For more information on both reports, visit www.americashealthrankings.org.
About United Health Foundation
Guided by a passion to help people live healthier lives, United Health Foundation provides helpful information to support decisions that lead to better health outcomes and healthier communities. The Foundation also supports activities that expand access to quality health care services for those in challenging circumstances and partners with others to improve the well-being of communities.
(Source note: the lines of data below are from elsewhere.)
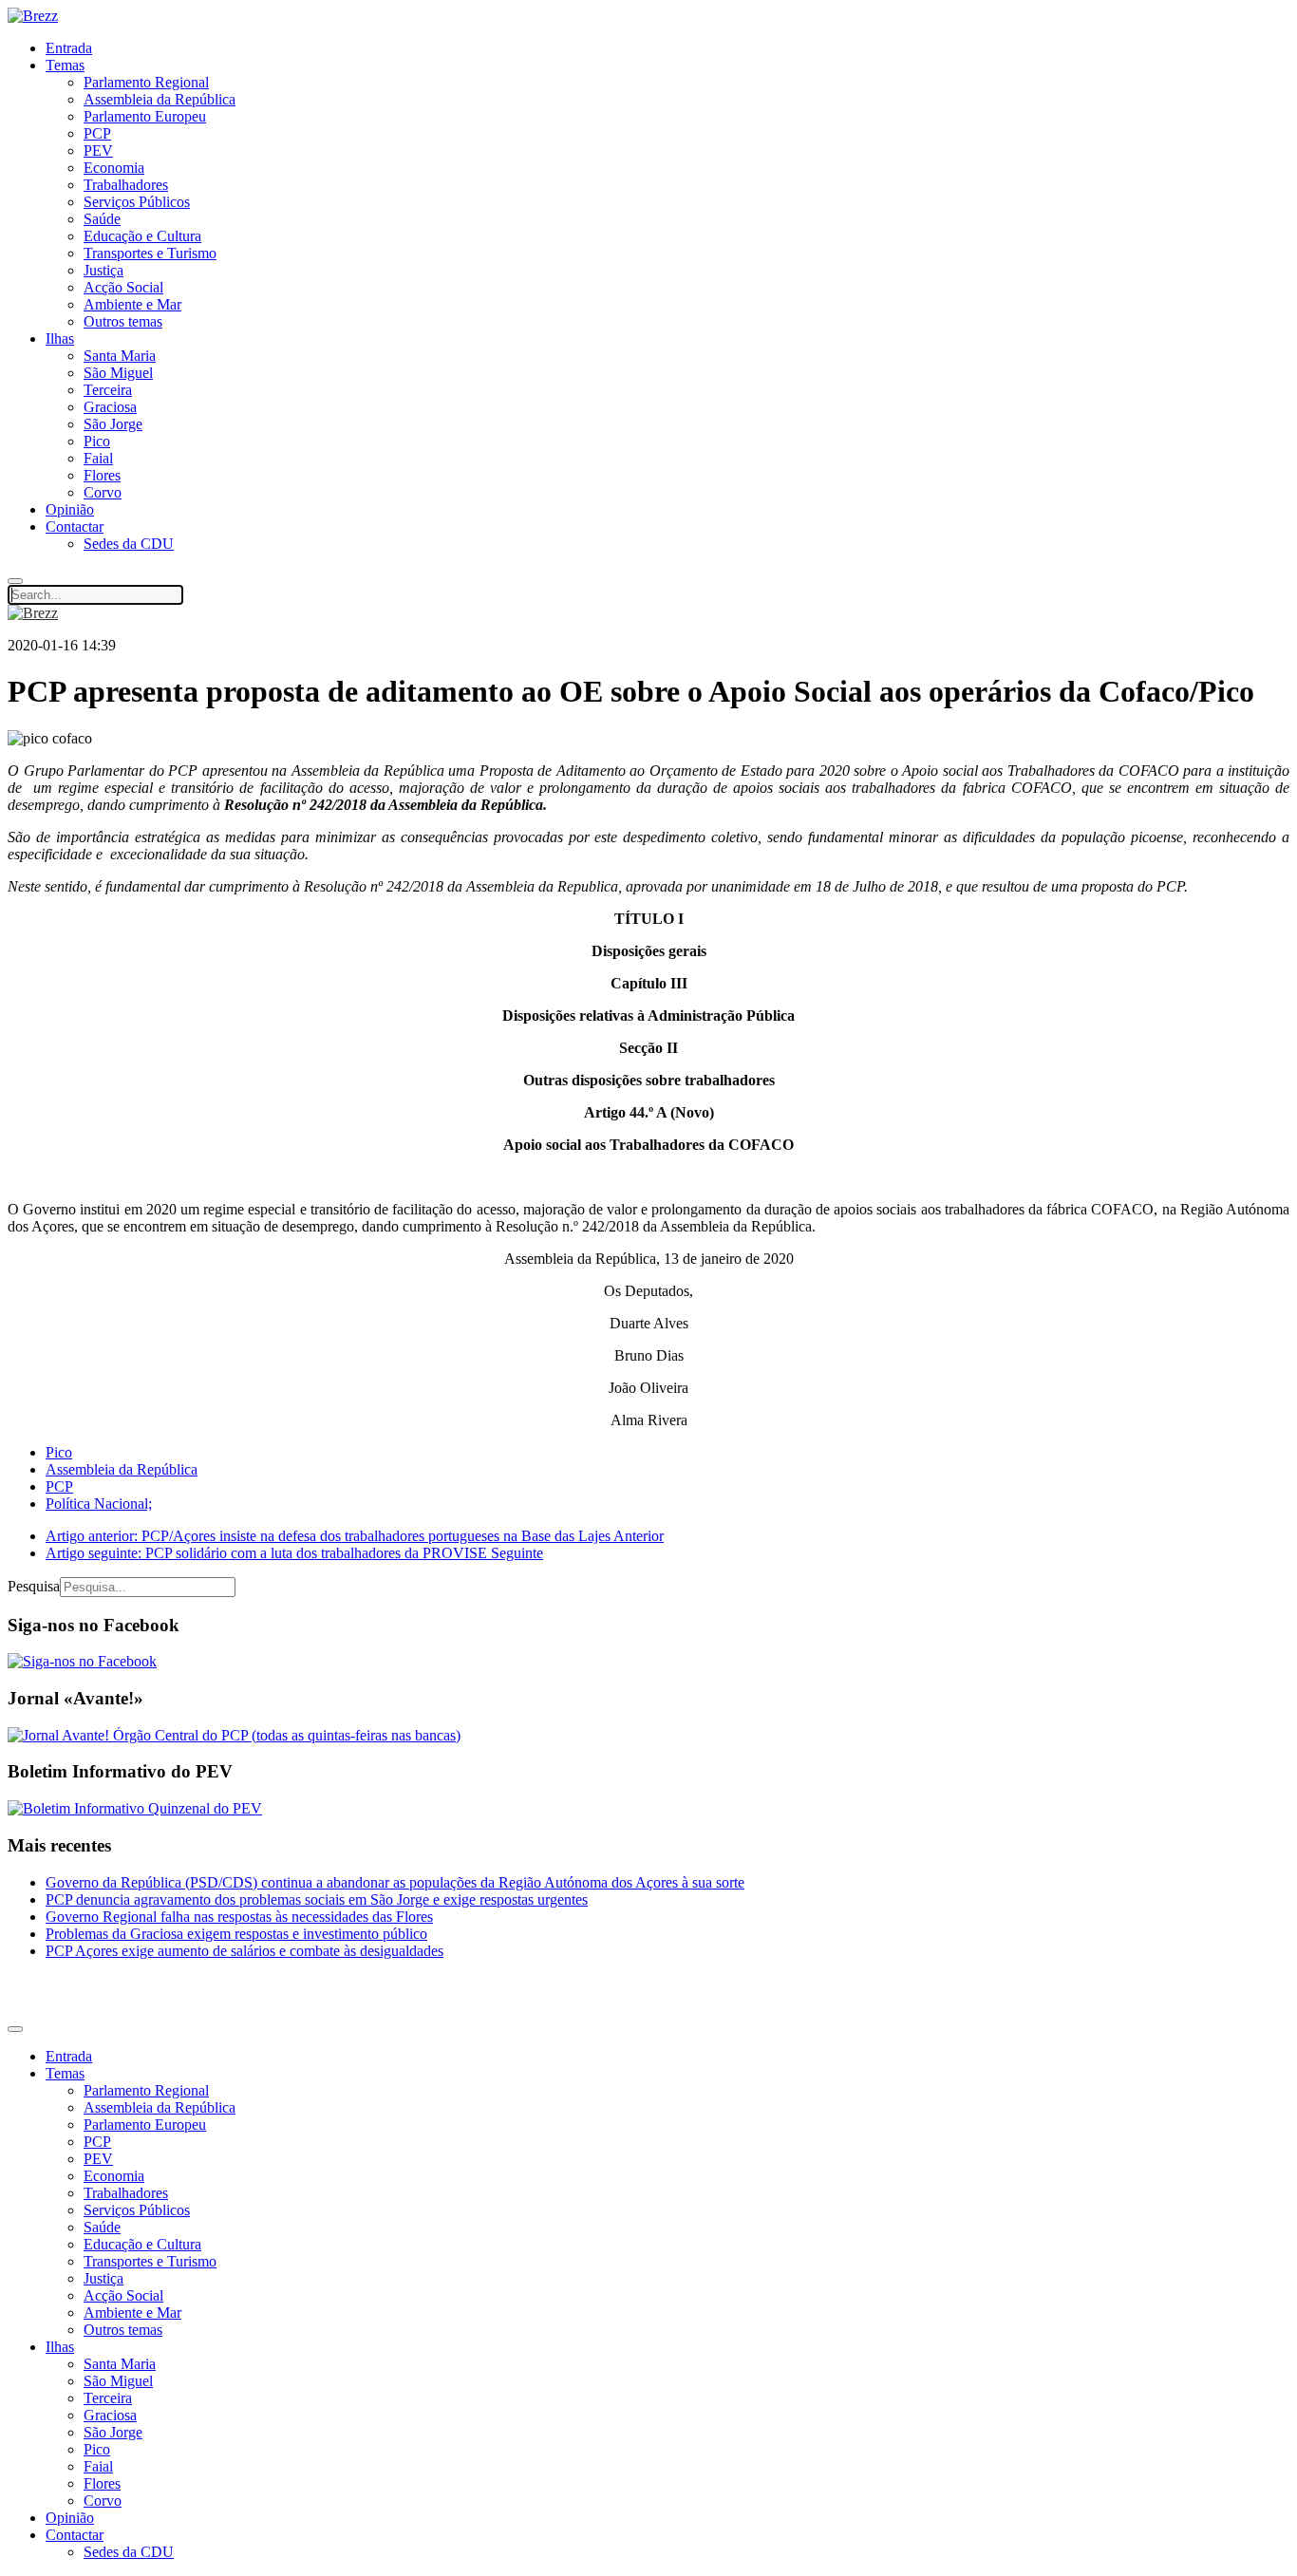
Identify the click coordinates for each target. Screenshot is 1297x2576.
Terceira (108, 390)
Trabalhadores (126, 185)
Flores (102, 475)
After its establishment by UnitedHealth Group [NYSE: UNH] in 1999 as a not-for-profit, private foundation, the Foundation has committed more than $210 million to improve health and health care. For additional information, please visit www.unitedhealthfoundation.org.
1 Creditable Drug Coverage-Seniors is the percentage of adults aged 65 and older who have a creditable prescription drug plan. A creditable plan must provide coverage for brand name and generic prescriptions, provide reasonable access to retail providers, pay on average at least 60 percent of participants’ prescription drug expenses and must satisfy one of several other conditions established by the Centers for Medicare and Medicaid Services. The senior ranks, based on 2010 data obtained from the Kaiser Family Foundations State Health Facts, are at www.americashealthrankings.org/all/creditable_drug_coverage_sr.